Now, I am not one to argue that TV is going away. But for millions of TV users fed up with outrageous fees provided to cable services provider (COX, Time Warner, Comcast, YouSee etc.) streaming services like Netflix, Hulu Plus, HBO Nordic are slowly becoming “good enough” alternative and roughly 1/3rd the cost of basic cable. The phenomenon is called “Cord-cutting” and has been a growing trend since Netflix liberated the common user from traditional cable services.
This is the essence of what I call “disruptive change.” It’s transformed a number of industries and is starting to do the same in the world of television.
The next platform in technology to host significant changes
The television could be the next platform in technology to host significant changes in the coming year. Tech giants like Intel, Apple, and LG are poised to bring about the TV revolution as streaming services and internet-based TV-watching grow in popularity, and high-quality sets reach the market.
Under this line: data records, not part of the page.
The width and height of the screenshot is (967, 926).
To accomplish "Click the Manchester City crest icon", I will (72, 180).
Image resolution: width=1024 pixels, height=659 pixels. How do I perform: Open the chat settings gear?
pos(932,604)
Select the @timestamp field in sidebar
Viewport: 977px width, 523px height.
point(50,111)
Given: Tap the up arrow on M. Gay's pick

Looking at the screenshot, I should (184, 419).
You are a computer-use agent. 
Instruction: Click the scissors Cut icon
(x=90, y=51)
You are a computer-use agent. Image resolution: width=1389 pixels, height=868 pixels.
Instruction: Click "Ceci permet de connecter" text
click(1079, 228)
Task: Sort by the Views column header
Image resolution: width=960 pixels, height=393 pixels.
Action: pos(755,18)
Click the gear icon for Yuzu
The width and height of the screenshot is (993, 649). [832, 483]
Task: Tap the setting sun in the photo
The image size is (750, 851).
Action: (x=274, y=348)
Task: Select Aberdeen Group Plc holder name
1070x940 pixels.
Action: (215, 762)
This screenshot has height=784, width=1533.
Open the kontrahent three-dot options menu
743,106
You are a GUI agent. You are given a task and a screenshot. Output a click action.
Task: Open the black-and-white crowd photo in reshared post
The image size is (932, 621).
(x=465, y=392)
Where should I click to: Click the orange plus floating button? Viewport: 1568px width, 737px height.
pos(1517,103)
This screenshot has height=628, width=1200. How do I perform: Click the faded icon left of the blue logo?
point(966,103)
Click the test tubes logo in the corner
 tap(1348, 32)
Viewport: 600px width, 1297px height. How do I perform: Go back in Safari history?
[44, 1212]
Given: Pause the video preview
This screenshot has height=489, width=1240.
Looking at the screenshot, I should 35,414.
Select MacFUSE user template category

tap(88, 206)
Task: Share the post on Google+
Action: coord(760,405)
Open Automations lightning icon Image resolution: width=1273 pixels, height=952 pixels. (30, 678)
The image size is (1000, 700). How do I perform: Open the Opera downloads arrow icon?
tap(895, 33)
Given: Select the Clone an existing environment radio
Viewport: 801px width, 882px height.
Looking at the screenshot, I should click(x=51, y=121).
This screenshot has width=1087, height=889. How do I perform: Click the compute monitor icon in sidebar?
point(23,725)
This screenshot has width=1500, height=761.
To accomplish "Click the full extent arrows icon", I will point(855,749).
The question though, is just how fast this disruption will take place and what form it will take. This kind of innovation makes it easy to think that the days of cable services providers are numbered. The thinking goes that if traditional media companies don’t embrace consumer demands for unbundled content and offer direct, a-la carte pricing these new entrants will simply replace them.
The same phenomenon occurred with mobile vs. fixed telephony
For several years it seemed that mobile was sustaining to fixed or that fixed was immune due to lock-ins. The fixed telephone incumbents insisted that the data was inconclusive. Then the trickle of abandonment turned into a deluge. The quality of service for mobile kept increasing and, with data, it became clear that the mobile devices could unleash unfathomable functionality and value.
And so it goes. A business dies first slowly then quickly.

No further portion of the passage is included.